Kayavak
- Species: Beluga whale (Delphinapterus leucas)
- Sex: Female
- Born: August 3, 1999 Shedd Aquarium, Chicago, Illinois
- Died: April 2025 (aged 25) Shedd Aquarium, Chicago, Illinois
- Known for: Being hand-raised after the death of her mother
- Weight: 1400 lb (640 kg)

= Kayavak =

Female beluga in captivity at the Shedd Aquarium, Illinois

Kayavak (August 3, 1999–April 2025) was a female beluga whale that resided at the Shedd Aquarium in downtown Chicago. She was one of the first cetaceans to be raised by human caretakers following the death of her mother, Immiayuk, when Kayavak was four months old.

==Early life==
Kayavak was born on August 3, 1999, to a beluga named Immiayuk at the Shedd Aquarium in Chicago. She was the third calf born at the aquarium and the first to survive to adulthood. As part of a Shedd tradition, she was given an Inuit name. "Kayavak" means "singing game producing soft echoes".

==Death of her mother==
Immiayuk died suddenly on December 26, 1999. The cause of death was erysipelas, a rare bacterial infection found in the fish that the whales eat. Aquarium staff feared that Kayavak would soon die without her mother. Several options were considered for saving her life. It was decided using an artificial milk formula was not a viable option, as no such formula had been developed yet for belugas (the first such substitute was used for the first time in July 2010 when a beluga calf at SeaWorld San Antonio was rejected by her mother). They also chose not to place her with another adult female beluga, Puiji, who had lost her own calf four months prior. There was doubt she would bond with the calf, or be able to produce milk again. Shedd Aquarium staff determined that the most viable option was to immediately begin feeding Kayavak whole fish, weaning her off of milk entirely at the age of four months. Trainers hand-fed her with fish every three hours, although the beluga is not usually weaned for a year.

==Later life==
As Kayavak grew older, she was gradually introduced to the aquarium's other belugas. Before her mother's death, she had been housed with other adult females Naya and Mauyak, but had been kept isolated since Immiayuk died. Beginning a year after her mother's death, Kayavak was introduced to Puiji and Naya, spending a few hours at a time with one of them before they would become aggressive towards her. Later on, she was introduced to Mauyak, and her calf Qannik, who was born a year after Kayavak. Kayavak befriended Qannik, but his mother was extremely protective of him and would chase Kayavak away.

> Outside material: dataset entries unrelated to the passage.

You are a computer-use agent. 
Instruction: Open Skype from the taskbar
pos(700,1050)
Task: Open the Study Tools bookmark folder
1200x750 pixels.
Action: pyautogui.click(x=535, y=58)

When Kayavak was three years old, she was introduced to the entire group of belugas at Shedd. All were initially aggressive towards her, and she was the lowest ranking animal in the group's social hierarchy. Eventually, she settled into the group, becoming particularly close with Qannik. The two were separated in 2007 when Qannik was moved to the Point Defiance Zoo and Aquarium.

Kayavak fell ill with an unspecified abdominal issue in early April of 2025. Despite numerous interventions, including the first known CT scan and anesthesia of an adult beluga whale, Kayavak's condition was deemed unrecoverable and she was euthanized at the age of 25.